My question is: why isn't there a taint pragma? Without it, one is forced to use the -T interpreter switch in the shebang line. Is there a reason (something that has to do with perl internals) that motivates it's absence? This is not a big problem at all, but I'm kinda curious. ;-)

Thanks, Michele.

Replies are listed 'Best First'.
Re: use taint
by Tomte (Priest) on Jun 21, 2004 at 14:28 UTC

    Because using a pragma, the interpreter would have to start running your code in untainted mode, rendering the whole point in using taint-mode moot.

    I suggest to read perlsec thoroughly

    regards,
    tomte


    An intellectual is someone whose mind watches itself.
    -- Albert Camus

Re: use taint
by hardburn (Abbot) on Jun 22, 2004 at 13:17 UTC

    It's under the re progma (which alters regular expression behavior, which is more or less what taint mode is). However, AFAIK, saying use re 'taint'; has no effect.
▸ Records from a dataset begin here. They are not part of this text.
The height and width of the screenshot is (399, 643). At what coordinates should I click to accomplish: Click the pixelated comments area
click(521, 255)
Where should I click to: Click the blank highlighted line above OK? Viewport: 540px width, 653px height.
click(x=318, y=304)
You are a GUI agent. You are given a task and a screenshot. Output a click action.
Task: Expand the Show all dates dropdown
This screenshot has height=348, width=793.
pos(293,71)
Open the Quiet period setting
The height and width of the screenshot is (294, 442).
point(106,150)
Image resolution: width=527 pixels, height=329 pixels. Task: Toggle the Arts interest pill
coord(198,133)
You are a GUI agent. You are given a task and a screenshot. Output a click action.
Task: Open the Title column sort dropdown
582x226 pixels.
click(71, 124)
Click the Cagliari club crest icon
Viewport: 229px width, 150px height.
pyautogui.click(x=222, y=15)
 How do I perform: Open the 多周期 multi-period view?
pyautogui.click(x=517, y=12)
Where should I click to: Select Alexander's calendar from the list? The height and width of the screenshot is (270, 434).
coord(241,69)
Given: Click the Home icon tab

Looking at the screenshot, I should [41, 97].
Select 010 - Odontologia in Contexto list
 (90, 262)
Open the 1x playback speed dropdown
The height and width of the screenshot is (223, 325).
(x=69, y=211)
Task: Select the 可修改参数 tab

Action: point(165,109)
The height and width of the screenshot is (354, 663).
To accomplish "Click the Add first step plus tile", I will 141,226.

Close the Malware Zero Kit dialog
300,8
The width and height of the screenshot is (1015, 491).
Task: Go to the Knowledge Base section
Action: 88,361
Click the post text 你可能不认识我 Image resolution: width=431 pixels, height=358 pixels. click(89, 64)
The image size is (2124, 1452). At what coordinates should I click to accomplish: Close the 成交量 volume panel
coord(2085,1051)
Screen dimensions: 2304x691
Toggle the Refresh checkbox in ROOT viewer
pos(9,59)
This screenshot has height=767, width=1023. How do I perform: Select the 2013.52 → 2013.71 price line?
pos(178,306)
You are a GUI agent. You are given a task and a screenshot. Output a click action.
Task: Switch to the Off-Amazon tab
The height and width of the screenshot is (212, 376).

It's mostly there so you can say no re 'taint'; to shut off taint mode for a given lexical scope.

    ----
    send money to your kernel via the boot loader.. This and more wisdom available from Markov Hardburn.

      hmm, the way I read the docs suggest that use re 'taint'; does not enable global taint mode as perl -[Tt] does; if it is active, the regex-engines memory vars (and match-operators return values in list context) will be tainted if the input thats matched against was tainted -- no re 'taint'; is used to disable these effects for certain code blocks.

      AFAI understand this, the purpose of this module is to tighten security in taint-mode a bit – you can only untaint data in blocks in which no re 'tain' is active...

      regards,
      tomte


      An intellectual is someone whose mind watches itself.
      -- Albert Camus

        Right, use re 'taint'; doesn't appear to do anything useful:

        $ perl -e 'use re "taint"; open FH, pop; close FH;' ">somefile" $ perl -T -e 'open FH, pop; close FH;' ">somefile" Insecure dependency in open while running with -T switch at -e line 1. $ perl -v This is perl, v5.8.2 built for i686-linux . . .

        It's purpose is basically so you can have the orthagonal operation, no re 'taint';, which is useful (sort of . . . ).

        ----
        send money to your kernel via the boot loader.. This and more wisdom available from Markov Hardburn.